GK: I’d add that you really need to be able to show product-market fit and that the unit economics work as you scale up the business. There have also been several instances in tech – like with FTX and WeWork – where a founder wasn’t operating with proper controls. So, I am also seeing a renewed focus on governance, management and the proper board structure of companies.
Q: Antitrust activity is escalating in the U.S. and around the world. What do see as the most significant political or regulatory risks for private internet investors?
GK: For years, the major tech companies moved into strategic segments via acquisition, but that window is essentially shut for the time being because of the regulatory scrutiny. That’s one of the factors that should help the IPO market open up over time because there is a lot of pent up demand.
Obviously, the regulation of AI will continue to be a subject of conversation – and companies in this space need to be a significant part of it – but it’s just too early to forecast what any kind of durable regulatory AI regulatory framework would look like.
CL: Geopolitical risk is becoming a significant consideration. There is a war in Europe and in the Middle East. China-U.S. relations are eroding. Investment dollars flowing into China are dwindling and funds that would have gone to China five years ago are now going to India or elsewhere in Southeast Asia. So I think investment committees will be looking very closely at where businesses are located, how they’re interacting with other regions and what kind of risks that may create. With that said, it’s important not to overreact to short term geopolitical developments. For example, Israel is enduring one of the most challenging periods in its history. But Israel’s resilience and economic fundamentals – an educated populace, an ingrained culture of innovation and entrepreneurship and increasingly deep capital markets – are all still there. That’s why Jefferies is still so committed to growing our presence in Israel.
Q: Aside from AI, what do you think will be notably different about this coming cycle of investment in the private internet space.
CL: We’ve talked a lot about how AI will transform consumer businesses but it will also have such a seismic impact on small businesses. The small business customer does not have the time to do customization and these large language models and AI can improve and make small businesses much more effective in acquiring their own customers and servicing them than ever before.

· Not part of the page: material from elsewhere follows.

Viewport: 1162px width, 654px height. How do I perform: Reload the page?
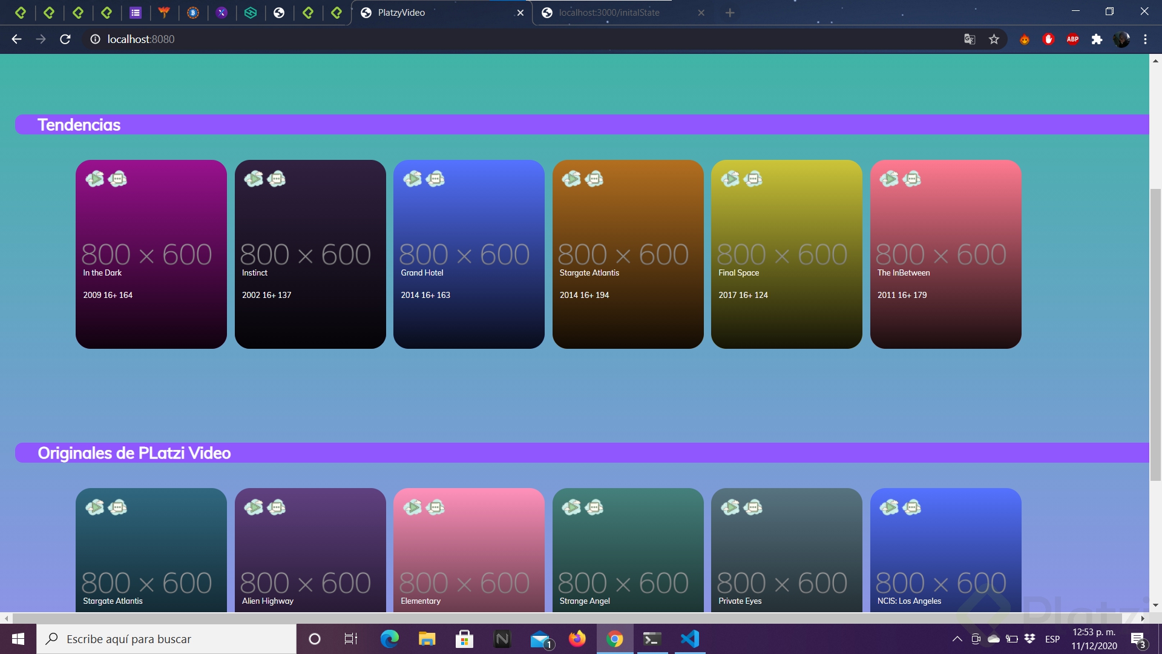coord(65,39)
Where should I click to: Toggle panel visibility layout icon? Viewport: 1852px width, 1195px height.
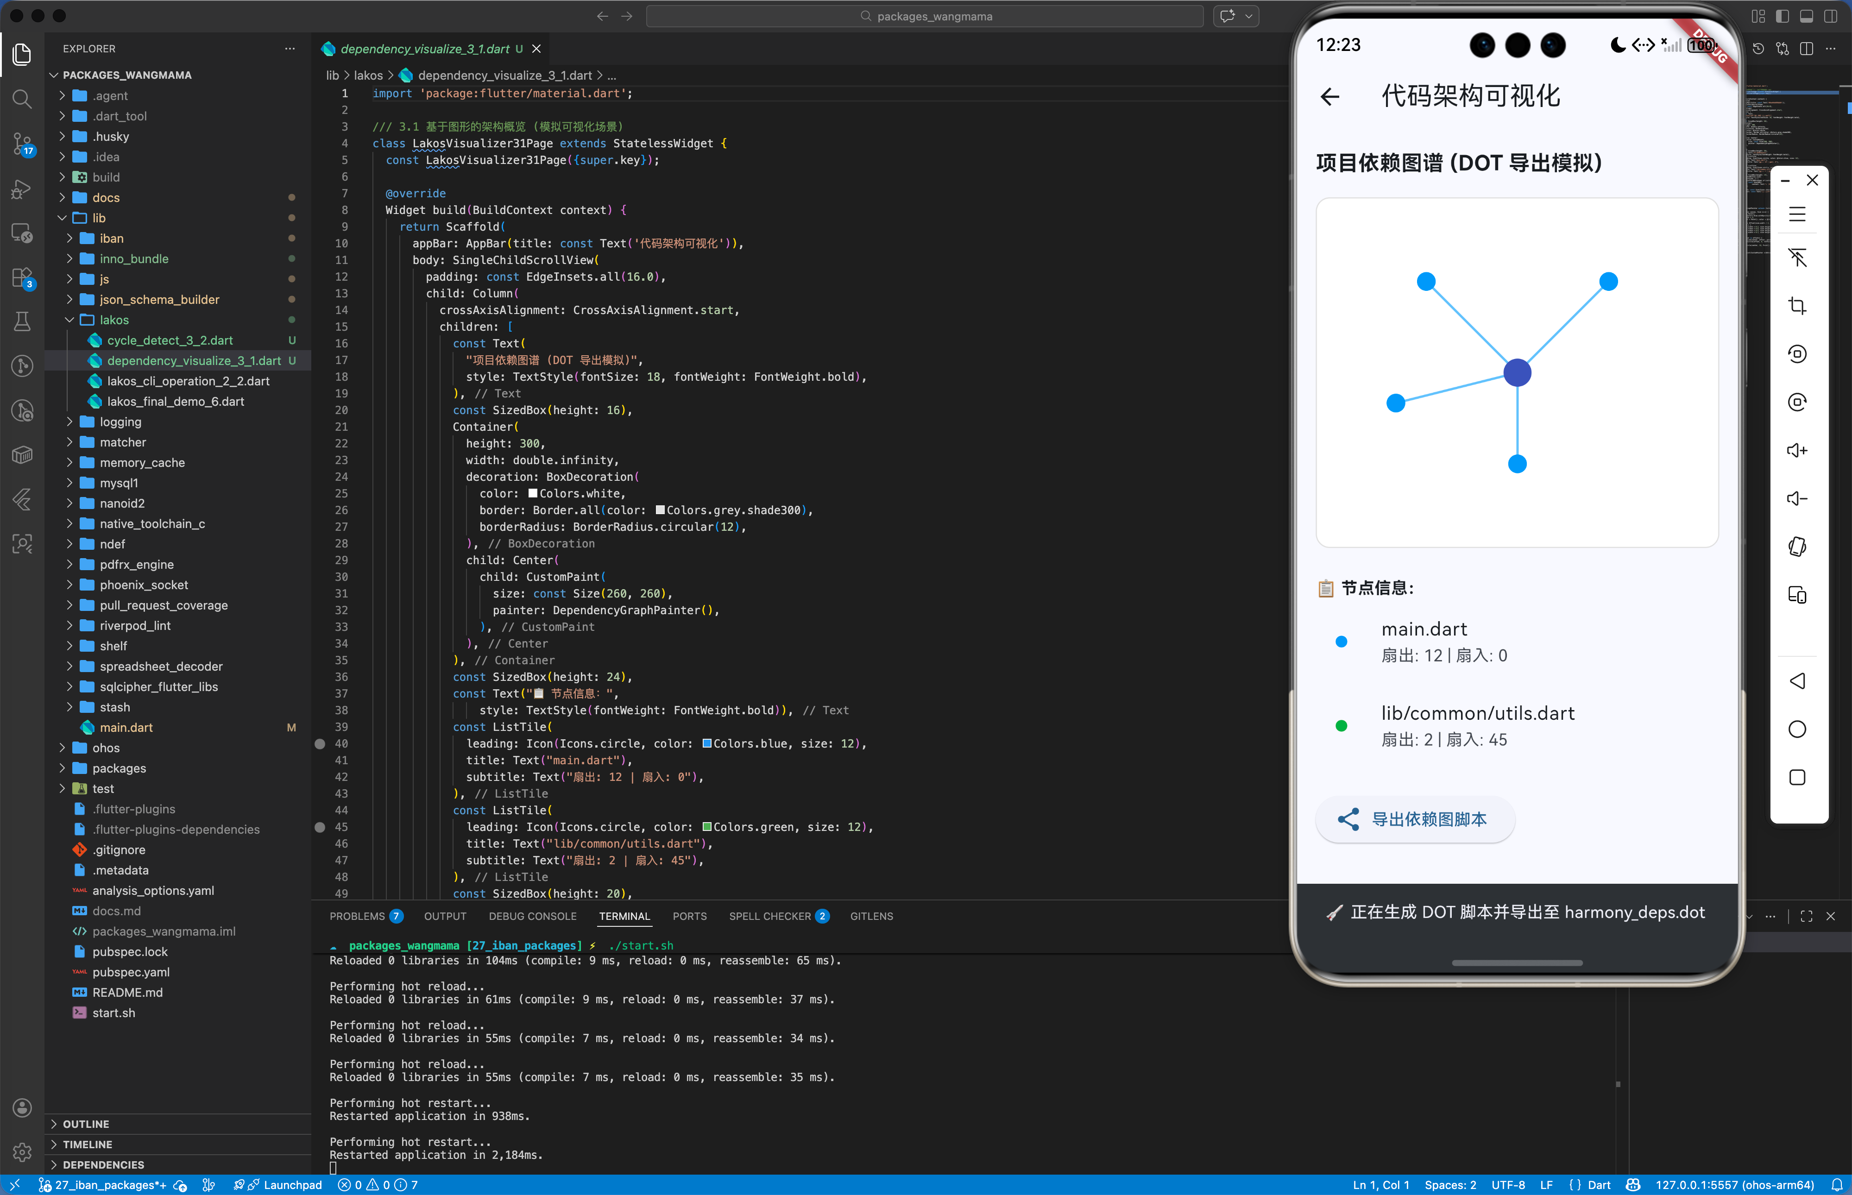pos(1806,16)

GK: The growing role of private equity is very interesting to me as it has been a player on the software side but it is also starting to pay much more attention to private and consumer internet companies. Thus far, sponsors have had interest in what you might think of as Web 1.0 companies, like Yahoo or Trip Advisor. But you will ultimately see sponsors looking at other more mature, highly profitable businesses where leverage can be used to enhance returns.
This has been a bumpy few years for the private internet market and the progress from here won’t be linear. But there is so must justifiable enthusiasm about the new technologies and entirely new business models that are about to be created.